- Opening Delimiter -

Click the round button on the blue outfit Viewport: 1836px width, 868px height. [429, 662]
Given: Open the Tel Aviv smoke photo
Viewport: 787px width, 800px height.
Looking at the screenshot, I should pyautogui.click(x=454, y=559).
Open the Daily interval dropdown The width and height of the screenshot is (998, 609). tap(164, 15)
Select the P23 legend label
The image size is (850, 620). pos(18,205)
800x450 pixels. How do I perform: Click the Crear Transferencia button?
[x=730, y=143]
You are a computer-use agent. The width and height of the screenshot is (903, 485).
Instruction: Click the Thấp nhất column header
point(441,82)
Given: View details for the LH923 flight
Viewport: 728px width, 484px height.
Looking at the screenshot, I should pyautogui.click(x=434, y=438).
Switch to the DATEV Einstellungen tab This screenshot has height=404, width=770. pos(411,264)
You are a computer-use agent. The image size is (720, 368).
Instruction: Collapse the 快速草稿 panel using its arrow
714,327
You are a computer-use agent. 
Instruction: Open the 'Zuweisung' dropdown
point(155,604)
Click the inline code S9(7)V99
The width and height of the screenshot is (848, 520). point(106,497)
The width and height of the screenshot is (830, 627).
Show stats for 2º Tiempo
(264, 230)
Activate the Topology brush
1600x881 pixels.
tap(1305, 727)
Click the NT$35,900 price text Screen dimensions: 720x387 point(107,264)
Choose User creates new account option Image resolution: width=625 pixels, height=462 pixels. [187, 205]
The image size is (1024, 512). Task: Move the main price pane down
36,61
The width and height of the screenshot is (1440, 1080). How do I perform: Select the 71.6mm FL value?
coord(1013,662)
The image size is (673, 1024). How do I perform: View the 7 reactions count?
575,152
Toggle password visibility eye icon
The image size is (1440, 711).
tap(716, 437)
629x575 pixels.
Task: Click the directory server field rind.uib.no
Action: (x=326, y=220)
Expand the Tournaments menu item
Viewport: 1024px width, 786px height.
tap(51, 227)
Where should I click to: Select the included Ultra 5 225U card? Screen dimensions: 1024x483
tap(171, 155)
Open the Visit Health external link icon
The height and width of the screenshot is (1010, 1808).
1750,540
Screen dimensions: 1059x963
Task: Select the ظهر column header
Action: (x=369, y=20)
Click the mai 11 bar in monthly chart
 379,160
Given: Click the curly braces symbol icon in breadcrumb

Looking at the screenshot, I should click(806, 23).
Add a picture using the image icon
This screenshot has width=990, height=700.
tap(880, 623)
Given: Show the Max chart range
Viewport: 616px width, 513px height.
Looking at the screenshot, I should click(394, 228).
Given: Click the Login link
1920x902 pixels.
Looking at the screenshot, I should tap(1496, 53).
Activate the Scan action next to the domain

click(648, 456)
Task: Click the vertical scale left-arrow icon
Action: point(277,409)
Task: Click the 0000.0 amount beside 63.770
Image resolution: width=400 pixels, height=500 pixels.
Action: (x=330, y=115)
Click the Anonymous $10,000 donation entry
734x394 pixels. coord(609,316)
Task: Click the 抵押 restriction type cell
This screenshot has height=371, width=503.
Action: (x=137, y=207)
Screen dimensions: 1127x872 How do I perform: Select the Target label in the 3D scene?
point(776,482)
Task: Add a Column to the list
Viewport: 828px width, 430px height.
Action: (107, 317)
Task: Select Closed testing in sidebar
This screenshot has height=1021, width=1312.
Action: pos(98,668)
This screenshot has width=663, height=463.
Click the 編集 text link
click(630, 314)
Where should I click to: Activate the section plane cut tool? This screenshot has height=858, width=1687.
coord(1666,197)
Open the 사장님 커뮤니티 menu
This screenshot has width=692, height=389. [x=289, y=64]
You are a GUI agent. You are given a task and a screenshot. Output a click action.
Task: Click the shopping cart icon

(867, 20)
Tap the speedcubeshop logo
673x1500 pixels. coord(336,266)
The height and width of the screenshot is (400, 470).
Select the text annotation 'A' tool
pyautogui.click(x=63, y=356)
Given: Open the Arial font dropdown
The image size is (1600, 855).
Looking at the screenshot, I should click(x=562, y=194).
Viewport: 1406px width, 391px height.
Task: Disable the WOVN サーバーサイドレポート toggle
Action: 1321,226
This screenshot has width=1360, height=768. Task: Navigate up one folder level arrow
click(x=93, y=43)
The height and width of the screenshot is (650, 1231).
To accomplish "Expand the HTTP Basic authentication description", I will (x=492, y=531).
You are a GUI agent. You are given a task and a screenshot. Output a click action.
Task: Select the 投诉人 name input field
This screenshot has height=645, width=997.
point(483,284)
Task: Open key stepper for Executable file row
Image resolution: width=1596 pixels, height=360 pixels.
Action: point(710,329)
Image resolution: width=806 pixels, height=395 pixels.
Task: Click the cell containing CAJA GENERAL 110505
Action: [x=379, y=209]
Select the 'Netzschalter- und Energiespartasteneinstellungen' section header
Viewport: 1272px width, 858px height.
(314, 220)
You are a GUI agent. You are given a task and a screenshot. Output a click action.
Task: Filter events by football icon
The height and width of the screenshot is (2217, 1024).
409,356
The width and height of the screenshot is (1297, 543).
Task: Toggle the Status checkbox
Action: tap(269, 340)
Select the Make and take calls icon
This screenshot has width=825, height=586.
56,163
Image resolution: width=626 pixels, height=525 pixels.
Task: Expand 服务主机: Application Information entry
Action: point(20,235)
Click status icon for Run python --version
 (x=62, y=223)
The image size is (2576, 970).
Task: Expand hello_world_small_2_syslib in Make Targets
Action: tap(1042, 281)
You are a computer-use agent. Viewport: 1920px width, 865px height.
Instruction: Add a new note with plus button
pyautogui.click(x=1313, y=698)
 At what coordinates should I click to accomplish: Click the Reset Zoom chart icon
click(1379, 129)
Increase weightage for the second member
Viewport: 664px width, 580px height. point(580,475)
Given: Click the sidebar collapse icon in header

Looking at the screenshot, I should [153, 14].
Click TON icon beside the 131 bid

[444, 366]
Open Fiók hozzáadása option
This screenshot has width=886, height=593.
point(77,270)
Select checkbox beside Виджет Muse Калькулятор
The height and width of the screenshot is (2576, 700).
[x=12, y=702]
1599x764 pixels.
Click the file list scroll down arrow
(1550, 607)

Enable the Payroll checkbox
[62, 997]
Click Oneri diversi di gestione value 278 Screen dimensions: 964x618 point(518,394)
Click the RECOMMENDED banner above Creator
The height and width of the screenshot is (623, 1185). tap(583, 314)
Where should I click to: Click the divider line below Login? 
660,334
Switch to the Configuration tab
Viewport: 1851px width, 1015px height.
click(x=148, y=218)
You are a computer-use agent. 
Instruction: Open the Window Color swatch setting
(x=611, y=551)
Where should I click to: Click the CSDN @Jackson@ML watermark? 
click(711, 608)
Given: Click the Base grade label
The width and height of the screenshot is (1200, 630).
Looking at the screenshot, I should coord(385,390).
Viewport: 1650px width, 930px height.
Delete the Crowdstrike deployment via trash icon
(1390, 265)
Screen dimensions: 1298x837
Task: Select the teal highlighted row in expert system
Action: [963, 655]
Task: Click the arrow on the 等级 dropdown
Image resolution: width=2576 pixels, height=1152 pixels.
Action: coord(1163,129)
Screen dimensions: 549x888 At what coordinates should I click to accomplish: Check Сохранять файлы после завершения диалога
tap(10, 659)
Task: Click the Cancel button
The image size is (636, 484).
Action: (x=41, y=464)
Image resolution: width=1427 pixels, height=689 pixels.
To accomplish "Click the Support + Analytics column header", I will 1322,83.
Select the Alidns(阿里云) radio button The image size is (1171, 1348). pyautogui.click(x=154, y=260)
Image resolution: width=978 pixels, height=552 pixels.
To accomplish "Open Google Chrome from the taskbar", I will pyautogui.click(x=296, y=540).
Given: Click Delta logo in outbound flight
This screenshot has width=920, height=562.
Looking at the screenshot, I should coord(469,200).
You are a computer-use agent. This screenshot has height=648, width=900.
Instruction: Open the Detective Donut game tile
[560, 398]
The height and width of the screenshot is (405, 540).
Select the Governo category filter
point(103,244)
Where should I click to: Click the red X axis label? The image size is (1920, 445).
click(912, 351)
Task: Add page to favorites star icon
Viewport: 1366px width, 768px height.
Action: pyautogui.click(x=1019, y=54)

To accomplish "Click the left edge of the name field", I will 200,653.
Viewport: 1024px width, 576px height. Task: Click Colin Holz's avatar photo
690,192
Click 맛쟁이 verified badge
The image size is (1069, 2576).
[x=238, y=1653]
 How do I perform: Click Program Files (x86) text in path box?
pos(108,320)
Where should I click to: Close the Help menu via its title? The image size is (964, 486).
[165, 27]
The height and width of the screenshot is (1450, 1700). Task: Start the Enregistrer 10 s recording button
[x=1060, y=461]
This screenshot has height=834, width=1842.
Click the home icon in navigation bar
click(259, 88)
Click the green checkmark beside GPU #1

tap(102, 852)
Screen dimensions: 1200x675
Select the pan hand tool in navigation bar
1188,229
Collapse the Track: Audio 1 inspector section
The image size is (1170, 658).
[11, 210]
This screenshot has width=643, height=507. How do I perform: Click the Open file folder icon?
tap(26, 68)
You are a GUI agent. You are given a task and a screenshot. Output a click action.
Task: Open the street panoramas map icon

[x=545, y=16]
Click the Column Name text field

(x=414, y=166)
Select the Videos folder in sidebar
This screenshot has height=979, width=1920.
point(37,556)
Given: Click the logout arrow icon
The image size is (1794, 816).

- Closing Delimiter -

• _Exercise_
Look above for the line with "Where should I click to: Click the divider" and the line with "You are a computer-use agent. This". Retype those two lines and every line between them exactly, adding nothing.

• _Response box_
Where should I click to: Click the divider line below Login? 
660,334
Switch to the Configuration tab
Viewport: 1851px width, 1015px height.
click(x=148, y=218)
You are a computer-use agent. 
Instruction: Open the Window Color swatch setting
(x=611, y=551)
Where should I click to: Click the CSDN @Jackson@ML watermark? 
click(711, 608)
Given: Click the Base grade label
The width and height of the screenshot is (1200, 630).
Looking at the screenshot, I should coord(385,390).
Viewport: 1650px width, 930px height.
Delete the Crowdstrike deployment via trash icon
(1390, 265)
Screen dimensions: 1298x837
Task: Select the teal highlighted row in expert system
Action: [963, 655]
Task: Click the arrow on the 等级 dropdown
Image resolution: width=2576 pixels, height=1152 pixels.
Action: coord(1163,129)
Screen dimensions: 549x888 At what coordinates should I click to accomplish: Check Сохранять файлы после завершения диалога
tap(10, 659)
Task: Click the Cancel button
The image size is (636, 484).
Action: (x=41, y=464)
Image resolution: width=1427 pixels, height=689 pixels.
To accomplish "Click the Support + Analytics column header", I will 1322,83.
Select the Alidns(阿里云) radio button The image size is (1171, 1348). pyautogui.click(x=154, y=260)
Image resolution: width=978 pixels, height=552 pixels.
To accomplish "Open Google Chrome from the taskbar", I will pyautogui.click(x=296, y=540).
Given: Click Delta logo in outbound flight
This screenshot has width=920, height=562.
Looking at the screenshot, I should coord(469,200).
You are a computer-use agent. This screenshot has height=648, width=900.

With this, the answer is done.